Experimental methods are constantly improving in biological research. These improvements may require updating the data we reference or store internally. However, in making updates we must not immediately expunge older content, breaking links created by internal and external agents. Ideally we would have a means of deprecating old data and specifying replacements. On the level of single resources, this is a trivial mapping which may be done transparently to all readers. For a more significant change, altering the schema, human intervention may be required to update external readers.

Why RDF?

RDF offers advantages in resilience to schema additions and increased flexibility in integrating data from disparate sources. [1] These qualities can be valued by comparison to relational database systems. Typically, schema changes in a relational database require extensive work for applications using it. [2] In the author’s experience, RDF databases offer more freedom in restructuring. Also, for data integration, SPARQL, the standard language for querying over RDF has Federated queries which allow for nearly painless integration of external SPARQL endpoints with existing queries.

[1]http://answers.semanticweb.com/questions/19183/advantages-of-rdf-over-relational-databases
[2]http://research.microsoft.com/pubs/118211/andy%20maule%20-%20thesis.pdf

FuXi

FuXi is implemented as a semantic reasoning layer in PyOpenWorm. In other words, it will be used to automatically infer (and set) properties from other properties in the worm database. This means that redundant information (ex: explicitly stating that each object is of class “dataType”) and subclass relationships (ex: that every object of type “Neuron” is also of type “Cell”), as well as other relationships, can be generated by the firing of FuXi’s rule engine, without being hand-coded.

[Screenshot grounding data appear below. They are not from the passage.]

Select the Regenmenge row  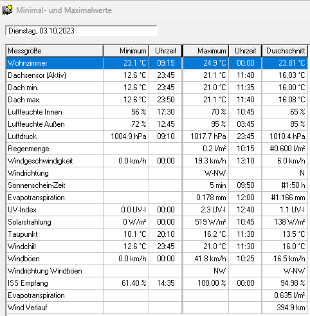point(157,149)
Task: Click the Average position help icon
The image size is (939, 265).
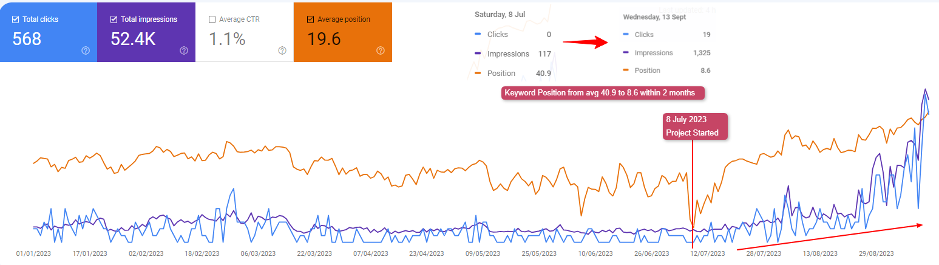Action: tap(381, 50)
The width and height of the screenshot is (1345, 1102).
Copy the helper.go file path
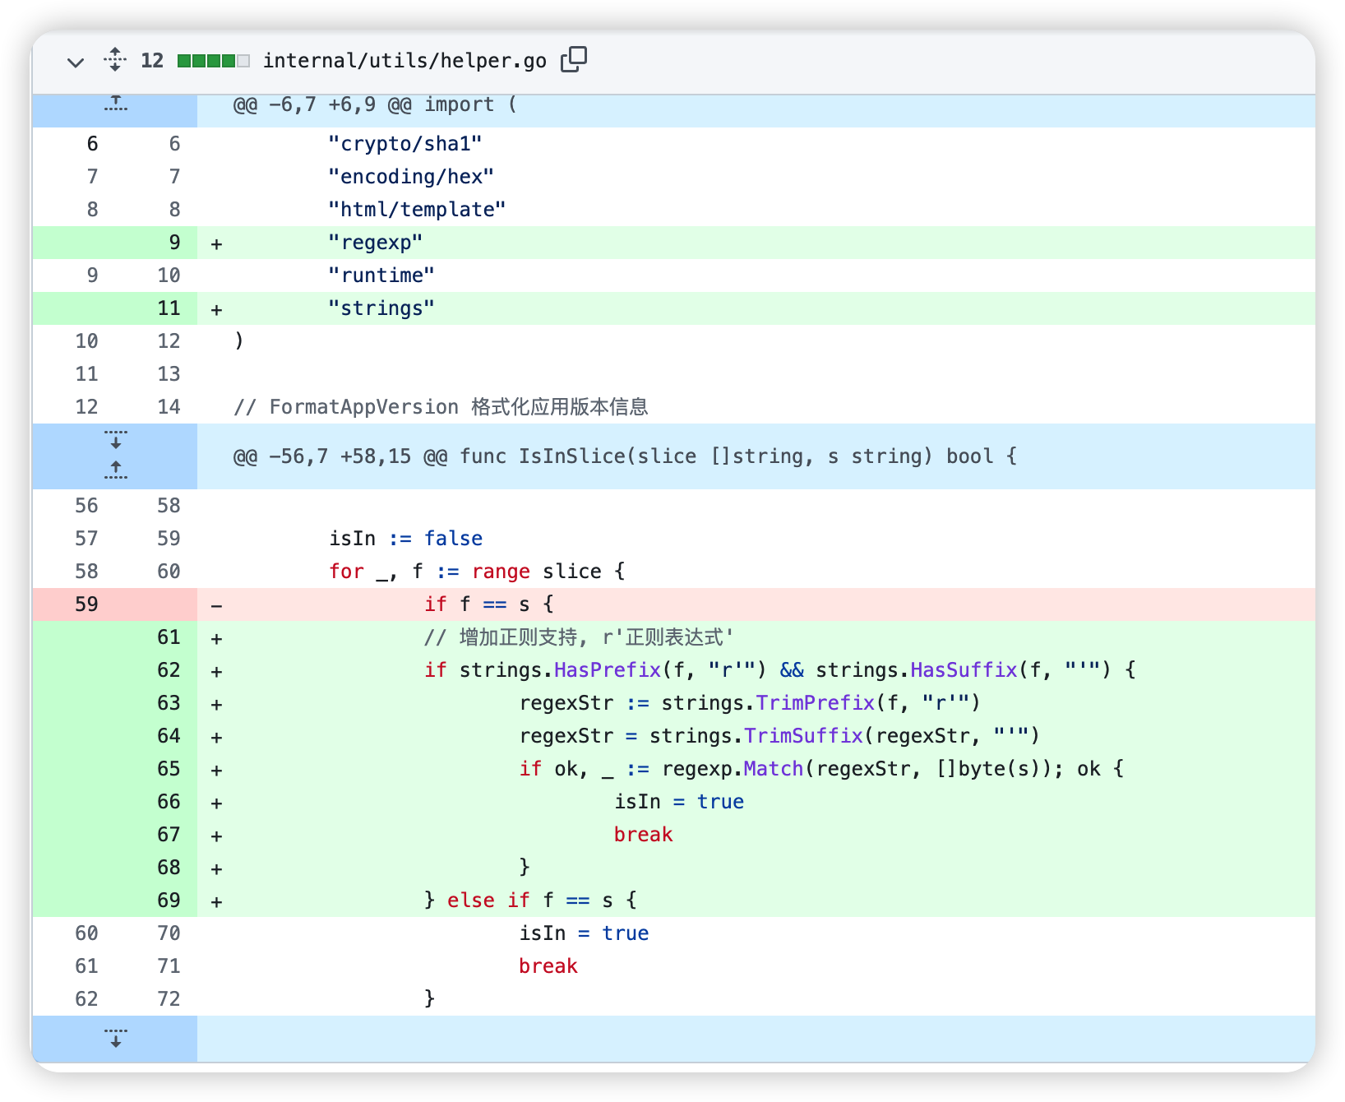click(573, 59)
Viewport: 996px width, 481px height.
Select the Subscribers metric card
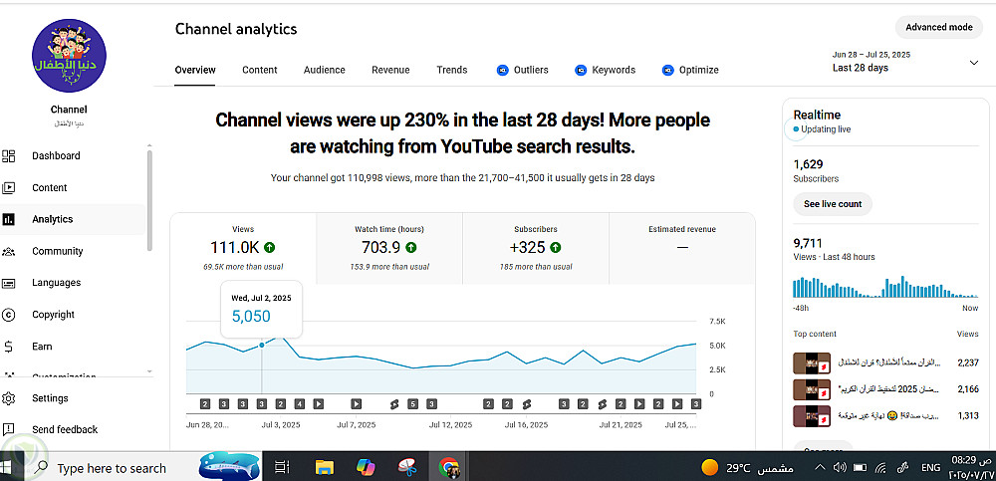click(x=536, y=246)
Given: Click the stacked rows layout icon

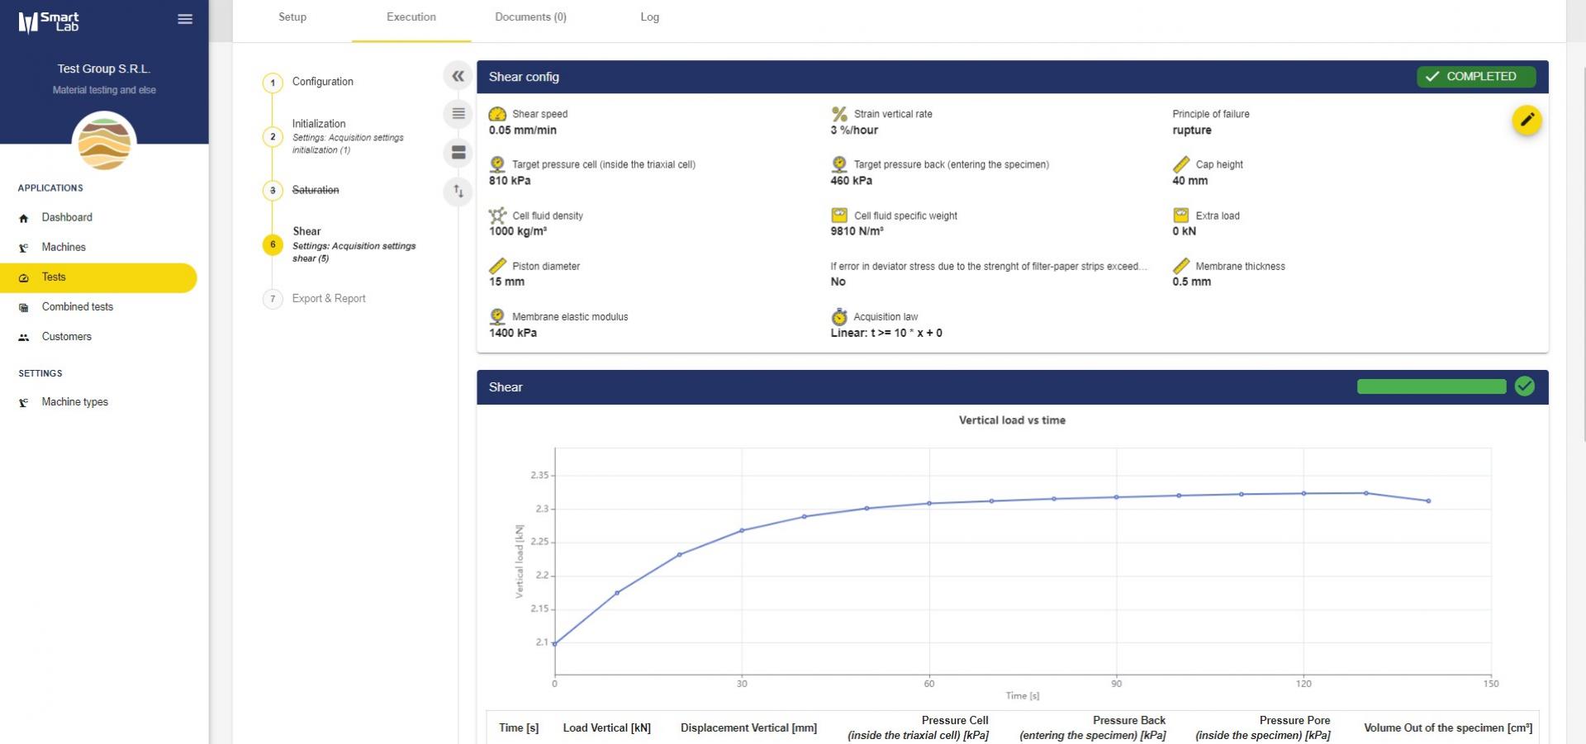Looking at the screenshot, I should 458,153.
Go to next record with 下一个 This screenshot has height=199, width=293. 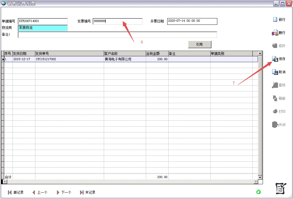click(x=64, y=192)
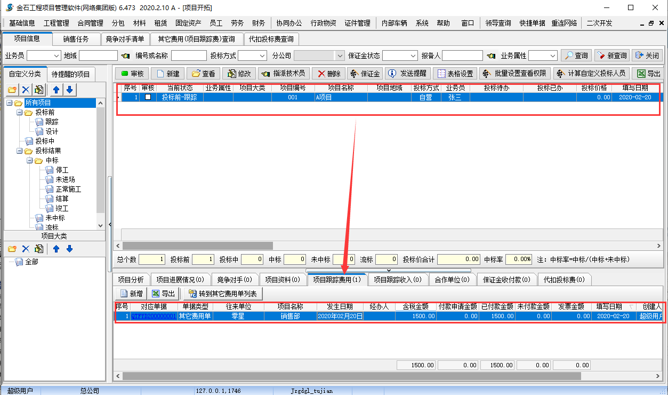Click the blue move-down arrow in 项目大类 panel

[69, 249]
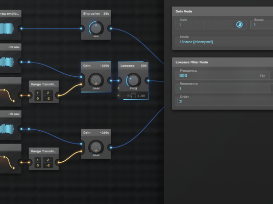Click the small resonance knob in Lowpass node
Screen dimensions: 273x204
click(133, 96)
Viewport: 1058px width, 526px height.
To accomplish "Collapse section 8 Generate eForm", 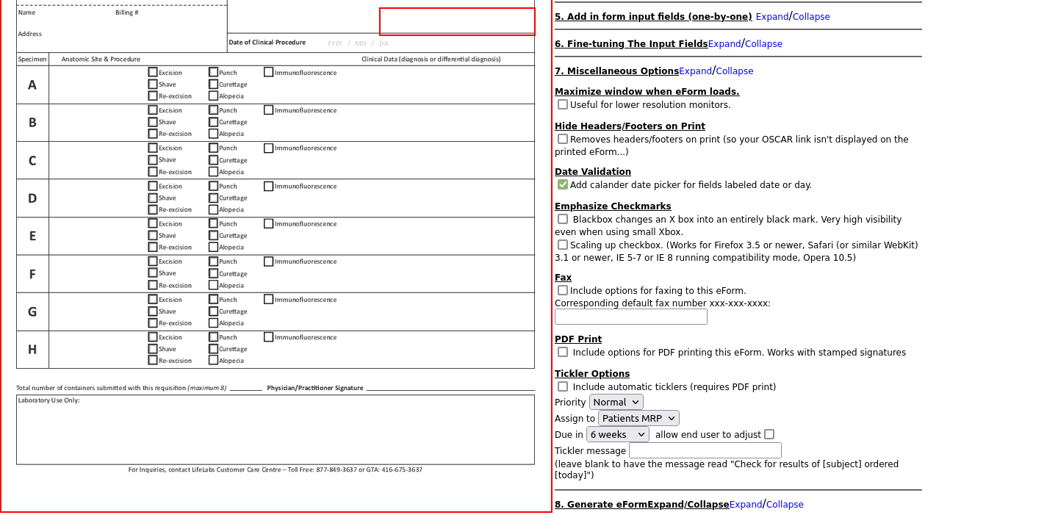I will tap(784, 505).
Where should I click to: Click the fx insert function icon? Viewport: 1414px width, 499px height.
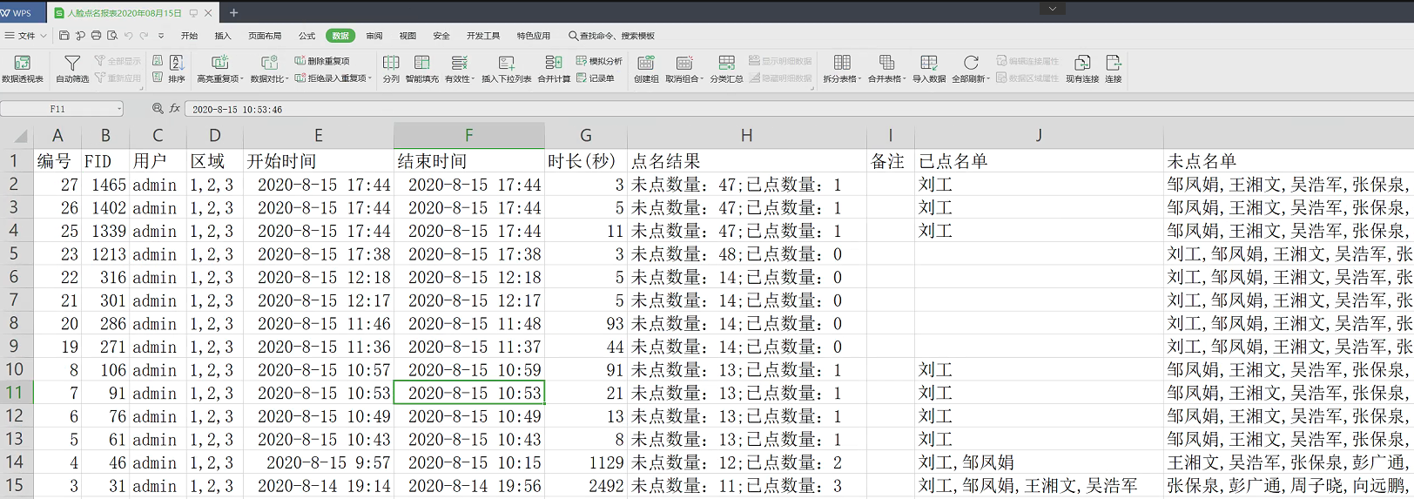tap(175, 109)
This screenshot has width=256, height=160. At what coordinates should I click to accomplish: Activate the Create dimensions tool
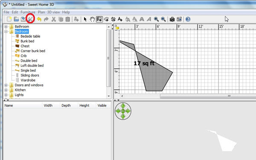113,19
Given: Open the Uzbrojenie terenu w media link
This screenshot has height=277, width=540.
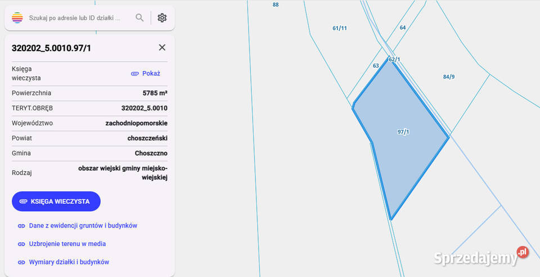Looking at the screenshot, I should 67,244.
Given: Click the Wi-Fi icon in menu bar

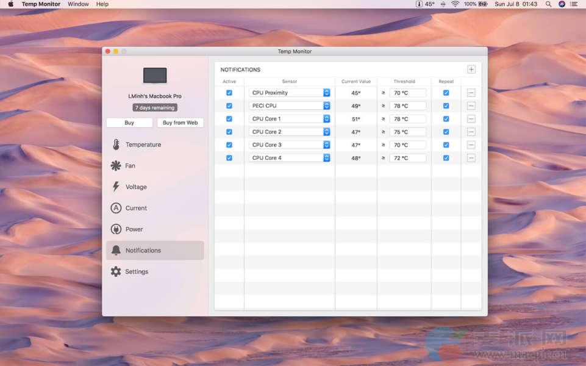Looking at the screenshot, I should 455,4.
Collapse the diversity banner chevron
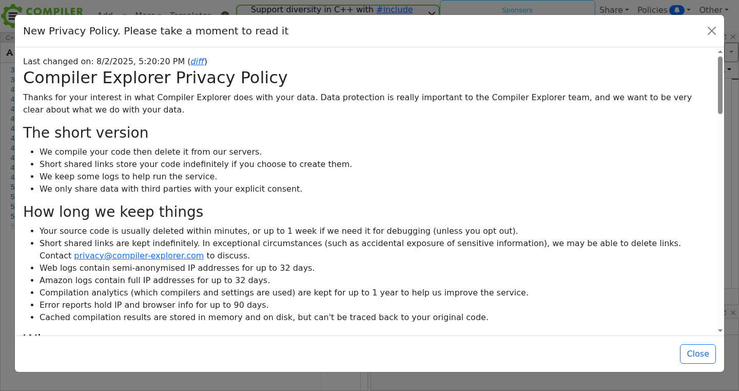Viewport: 739px width, 391px height. [x=432, y=13]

Aside from the time it saves in coding, FuXi may allow for a smaller footprint in the cloud, as many relationships within the database could be inferred after download.

A rule might be:

  • { x is “Neuron” } => { x is “Cell” }

And a fact might be:

  • { “ADLR” is “Neuron” }

Given the above rule and fact, FuXi could infer the new fact:

  • { “ADLR” is “Cell” }

The advantage of local storage of the database that goes along with each copy of the library is that the data will have the version number of the library. This means that data can be ‘deprecated’ along with a deprecated version of the library. This also will prevent changes made to a volatile database that break downstream code that uses the library.